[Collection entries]
....

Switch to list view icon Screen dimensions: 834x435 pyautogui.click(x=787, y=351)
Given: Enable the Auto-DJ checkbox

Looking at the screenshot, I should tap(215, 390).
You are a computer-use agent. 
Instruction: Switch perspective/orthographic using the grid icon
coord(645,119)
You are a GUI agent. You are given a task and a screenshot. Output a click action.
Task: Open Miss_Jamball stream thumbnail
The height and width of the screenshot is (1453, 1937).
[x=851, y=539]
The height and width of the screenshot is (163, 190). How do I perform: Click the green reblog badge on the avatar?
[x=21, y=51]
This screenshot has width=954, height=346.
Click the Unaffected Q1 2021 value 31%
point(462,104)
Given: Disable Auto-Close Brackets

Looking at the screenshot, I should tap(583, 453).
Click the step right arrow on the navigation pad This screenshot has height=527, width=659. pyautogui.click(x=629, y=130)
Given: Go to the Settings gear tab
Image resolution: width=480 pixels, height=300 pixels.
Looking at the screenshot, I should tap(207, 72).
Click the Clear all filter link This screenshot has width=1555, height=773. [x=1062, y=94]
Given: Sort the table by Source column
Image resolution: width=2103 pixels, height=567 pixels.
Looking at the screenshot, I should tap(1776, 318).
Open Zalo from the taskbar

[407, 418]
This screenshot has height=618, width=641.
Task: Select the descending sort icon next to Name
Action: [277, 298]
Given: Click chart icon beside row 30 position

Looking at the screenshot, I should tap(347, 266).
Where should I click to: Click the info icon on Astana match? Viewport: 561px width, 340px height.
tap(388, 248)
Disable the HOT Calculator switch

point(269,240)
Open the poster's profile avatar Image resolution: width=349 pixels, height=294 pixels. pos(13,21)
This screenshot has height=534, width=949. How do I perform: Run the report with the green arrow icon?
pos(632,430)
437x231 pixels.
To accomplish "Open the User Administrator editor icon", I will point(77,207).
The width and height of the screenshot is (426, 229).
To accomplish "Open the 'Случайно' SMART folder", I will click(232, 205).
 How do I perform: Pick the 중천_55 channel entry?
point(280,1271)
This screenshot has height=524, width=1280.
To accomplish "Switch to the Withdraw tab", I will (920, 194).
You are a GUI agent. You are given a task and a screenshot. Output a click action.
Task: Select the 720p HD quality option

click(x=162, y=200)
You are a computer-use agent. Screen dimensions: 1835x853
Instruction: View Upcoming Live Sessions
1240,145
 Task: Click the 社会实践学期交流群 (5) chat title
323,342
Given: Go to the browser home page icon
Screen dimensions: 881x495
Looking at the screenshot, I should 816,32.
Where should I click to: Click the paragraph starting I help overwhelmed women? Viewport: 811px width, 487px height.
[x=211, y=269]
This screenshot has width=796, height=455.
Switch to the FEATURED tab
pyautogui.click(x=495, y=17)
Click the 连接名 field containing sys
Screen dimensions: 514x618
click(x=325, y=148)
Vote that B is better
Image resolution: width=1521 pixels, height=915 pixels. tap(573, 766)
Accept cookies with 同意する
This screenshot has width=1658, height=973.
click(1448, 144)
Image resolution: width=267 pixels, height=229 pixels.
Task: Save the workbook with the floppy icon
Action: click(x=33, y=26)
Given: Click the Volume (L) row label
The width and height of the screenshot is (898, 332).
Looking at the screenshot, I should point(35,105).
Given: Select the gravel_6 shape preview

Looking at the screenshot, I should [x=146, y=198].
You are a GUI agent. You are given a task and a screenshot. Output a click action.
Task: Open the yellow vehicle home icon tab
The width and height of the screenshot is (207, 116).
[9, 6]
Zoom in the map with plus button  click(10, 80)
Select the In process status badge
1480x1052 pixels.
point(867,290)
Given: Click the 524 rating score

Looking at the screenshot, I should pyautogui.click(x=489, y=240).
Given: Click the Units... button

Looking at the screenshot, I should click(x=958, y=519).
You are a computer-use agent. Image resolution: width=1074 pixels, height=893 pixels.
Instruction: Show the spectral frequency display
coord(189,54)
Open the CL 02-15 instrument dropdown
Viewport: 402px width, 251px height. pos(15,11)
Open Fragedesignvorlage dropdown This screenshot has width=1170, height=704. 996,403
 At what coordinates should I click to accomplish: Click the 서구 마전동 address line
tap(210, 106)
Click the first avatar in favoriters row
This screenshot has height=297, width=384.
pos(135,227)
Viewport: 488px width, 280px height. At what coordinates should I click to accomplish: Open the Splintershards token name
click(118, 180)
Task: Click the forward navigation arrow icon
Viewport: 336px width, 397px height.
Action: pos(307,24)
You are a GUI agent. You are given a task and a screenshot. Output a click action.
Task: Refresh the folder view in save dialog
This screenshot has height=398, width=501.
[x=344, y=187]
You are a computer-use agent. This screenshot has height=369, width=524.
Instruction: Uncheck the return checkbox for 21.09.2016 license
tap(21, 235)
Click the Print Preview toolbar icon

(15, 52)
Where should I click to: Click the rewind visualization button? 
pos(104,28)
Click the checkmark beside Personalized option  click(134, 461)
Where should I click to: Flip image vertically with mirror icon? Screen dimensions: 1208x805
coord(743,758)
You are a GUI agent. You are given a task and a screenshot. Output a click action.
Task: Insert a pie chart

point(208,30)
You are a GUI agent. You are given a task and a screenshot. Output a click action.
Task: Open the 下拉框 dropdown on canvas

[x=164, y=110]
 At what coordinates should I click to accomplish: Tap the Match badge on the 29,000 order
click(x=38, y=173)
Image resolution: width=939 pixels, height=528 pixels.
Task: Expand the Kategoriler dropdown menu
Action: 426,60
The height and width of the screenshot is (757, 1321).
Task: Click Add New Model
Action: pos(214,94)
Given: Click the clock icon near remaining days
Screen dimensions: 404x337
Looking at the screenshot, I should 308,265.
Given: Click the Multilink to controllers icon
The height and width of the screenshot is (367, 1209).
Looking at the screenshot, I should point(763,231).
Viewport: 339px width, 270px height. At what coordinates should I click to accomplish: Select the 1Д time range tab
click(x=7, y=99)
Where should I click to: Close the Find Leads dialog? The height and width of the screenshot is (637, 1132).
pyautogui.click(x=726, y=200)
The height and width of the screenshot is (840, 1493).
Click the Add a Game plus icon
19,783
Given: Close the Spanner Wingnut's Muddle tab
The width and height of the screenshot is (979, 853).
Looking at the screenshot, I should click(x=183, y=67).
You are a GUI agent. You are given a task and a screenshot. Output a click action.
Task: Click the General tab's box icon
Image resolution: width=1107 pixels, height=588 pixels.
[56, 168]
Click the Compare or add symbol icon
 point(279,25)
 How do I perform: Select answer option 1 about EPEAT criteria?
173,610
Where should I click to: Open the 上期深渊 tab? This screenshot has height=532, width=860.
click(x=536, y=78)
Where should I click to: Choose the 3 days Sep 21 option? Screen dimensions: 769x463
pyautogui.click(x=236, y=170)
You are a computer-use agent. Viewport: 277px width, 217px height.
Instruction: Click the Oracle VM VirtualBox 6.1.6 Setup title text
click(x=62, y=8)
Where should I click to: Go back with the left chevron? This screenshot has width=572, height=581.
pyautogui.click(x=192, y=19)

....

**Exercise brief:** Update the entries above by changing every "Where should I click to" to "Where should I tap to", with everything else left as it is.

**The solution:**
Switch to list view icon Screen dimensions: 834x435 pyautogui.click(x=787, y=351)
Given: Enable the Auto-DJ checkbox

Looking at the screenshot, I should tap(215, 390).
You are a computer-use agent. 
Instruction: Switch perspective/orthographic using the grid icon
coord(645,119)
You are a GUI agent. You are given a task and a screenshot. Output a click action.
Task: Open Miss_Jamball stream thumbnail
The height and width of the screenshot is (1453, 1937).
[x=851, y=539]
The height and width of the screenshot is (163, 190). How do I perform: Click the green reblog badge on the avatar?
[x=21, y=51]
This screenshot has width=954, height=346.
Click the Unaffected Q1 2021 value 31%
point(462,104)
Given: Disable Auto-Close Brackets

Looking at the screenshot, I should tap(583, 453).
Click the step right arrow on the navigation pad This screenshot has height=527, width=659. pyautogui.click(x=629, y=130)
Given: Go to the Settings gear tab
Image resolution: width=480 pixels, height=300 pixels.
Looking at the screenshot, I should tap(207, 72).
Click the Clear all filter link This screenshot has width=1555, height=773. [x=1062, y=94]
Given: Sort the table by Source column
Image resolution: width=2103 pixels, height=567 pixels.
Looking at the screenshot, I should tap(1776, 318).
Open Zalo from the taskbar

[407, 418]
This screenshot has height=618, width=641.
Task: Select the descending sort icon next to Name
Action: [277, 298]
Given: Click chart icon beside row 30 position

Looking at the screenshot, I should tap(347, 266).
Where should I tap to: Click the info icon on Astana match? Viewport: 561px width, 340px height.
tap(388, 248)
Disable the HOT Calculator switch

point(269,240)
Open the poster's profile avatar Image resolution: width=349 pixels, height=294 pixels. pos(13,21)
This screenshot has height=534, width=949. How do I perform: Run the report with the green arrow icon?
pos(632,430)
437x231 pixels.
To accomplish "Open the User Administrator editor icon", I will point(77,207).
The width and height of the screenshot is (426, 229).
To accomplish "Open the 'Случайно' SMART folder", I will click(232, 205).
 How do I perform: Pick the 중천_55 channel entry?
point(280,1271)
This screenshot has height=524, width=1280.
To accomplish "Switch to the Withdraw tab", I will (920, 194).
You are a GUI agent. You are given a task and a screenshot. Output a click action.
Task: Select the 720p HD quality option

click(x=162, y=200)
You are a computer-use agent. Screen dimensions: 1835x853
Instruction: View Upcoming Live Sessions
1240,145
 Task: Click the 社会实践学期交流群 (5) chat title
323,342
Given: Go to the browser home page icon
Screen dimensions: 881x495
Looking at the screenshot, I should 816,32.
Where should I tap to: Click the paragraph starting I help overwhelmed women? Viewport: 811px width, 487px height.
[x=211, y=269]
This screenshot has width=796, height=455.
Switch to the FEATURED tab
pyautogui.click(x=495, y=17)
Click the 连接名 field containing sys
Screen dimensions: 514x618
click(x=325, y=148)
Vote that B is better
Image resolution: width=1521 pixels, height=915 pixels. tap(573, 766)
Accept cookies with 同意する
This screenshot has width=1658, height=973.
click(1448, 144)
Image resolution: width=267 pixels, height=229 pixels.
Task: Save the workbook with the floppy icon
Action: click(x=33, y=26)
Given: Click the Volume (L) row label
The width and height of the screenshot is (898, 332).
Looking at the screenshot, I should point(35,105).
Given: Select the gravel_6 shape preview

Looking at the screenshot, I should [x=146, y=198].
You are a GUI agent. You are given a task and a screenshot. Output a click action.
Task: Open the yellow vehicle home icon tab
The width and height of the screenshot is (207, 116).
[9, 6]
Zoom in the map with plus button  click(10, 80)
Select the In process status badge
1480x1052 pixels.
point(867,290)
Given: Click the 524 rating score

Looking at the screenshot, I should pyautogui.click(x=489, y=240).
Given: Click the Units... button

Looking at the screenshot, I should click(x=958, y=519).
You are a computer-use agent. Image resolution: width=1074 pixels, height=893 pixels.
Instruction: Show the spectral frequency display
coord(189,54)
Open the CL 02-15 instrument dropdown
Viewport: 402px width, 251px height. pos(15,11)
Open Fragedesignvorlage dropdown This screenshot has width=1170, height=704. 996,403
 At what coordinates should I click to accomplish: Click the 서구 마전동 address line
tap(210, 106)
Click the first avatar in favoriters row
This screenshot has height=297, width=384.
pos(135,227)
Viewport: 488px width, 280px height. At what coordinates should I click to accomplish: Open the Splintershards token name
click(118, 180)
Task: Click the forward navigation arrow icon
Viewport: 336px width, 397px height.
Action: pos(307,24)
You are a GUI agent. You are given a task and a screenshot. Output a click action.
Task: Refresh the folder view in save dialog
This screenshot has height=398, width=501.
[x=344, y=187]
You are a computer-use agent. This screenshot has height=369, width=524.
Instruction: Uncheck the return checkbox for 21.09.2016 license
tap(21, 235)
Click the Print Preview toolbar icon

(15, 52)
Where should I tap to: Click the rewind visualization button? 
pos(104,28)
Click the checkmark beside Personalized option  click(134, 461)
Where should I tap to: Flip image vertically with mirror icon? Screen dimensions: 1208x805
coord(743,758)
You are a GUI agent. You are given a task and a screenshot. Output a click action.
Task: Insert a pie chart

point(208,30)
You are a GUI agent. You are given a task and a screenshot. Output a click action.
Task: Open the 下拉框 dropdown on canvas

[x=164, y=110]
 At what coordinates should I click to accomplish: Tap the Match badge on the 29,000 order
click(x=38, y=173)
Image resolution: width=939 pixels, height=528 pixels.
Task: Expand the Kategoriler dropdown menu
Action: 426,60
The height and width of the screenshot is (757, 1321).
Task: Click Add New Model
Action: pos(214,94)
Given: Click the clock icon near remaining days
Screen dimensions: 404x337
Looking at the screenshot, I should 308,265.
Given: Click the Multilink to controllers icon
The height and width of the screenshot is (367, 1209).
Looking at the screenshot, I should point(763,231).
Viewport: 339px width, 270px height. At what coordinates should I click to accomplish: Select the 1Д time range tab
click(x=7, y=99)
Where should I tap to: Close the Find Leads dialog? The height and width of the screenshot is (637, 1132).
pyautogui.click(x=726, y=200)
The height and width of the screenshot is (840, 1493).
Click the Add a Game plus icon
19,783
Given: Close the Spanner Wingnut's Muddle tab
The width and height of the screenshot is (979, 853).
Looking at the screenshot, I should click(x=183, y=67).
You are a GUI agent. You are given a task and a screenshot. Output a click action.
Task: Click the General tab's box icon
Image resolution: width=1107 pixels, height=588 pixels.
[56, 168]
Click the Compare or add symbol icon
 point(279,25)
 How do I perform: Select answer option 1 about EPEAT criteria?
173,610
Where should I tap to: Open the 上期深渊 tab? This screenshot has height=532, width=860.
click(x=536, y=78)
Where should I tap to: Choose the 3 days Sep 21 option? Screen dimensions: 769x463
pyautogui.click(x=236, y=170)
You are a computer-use agent. Viewport: 277px width, 217px height.
Instruction: Click the Oracle VM VirtualBox 6.1.6 Setup title text
click(x=62, y=8)
Where should I tap to: Go back with the left chevron? This screenshot has width=572, height=581.
pyautogui.click(x=192, y=19)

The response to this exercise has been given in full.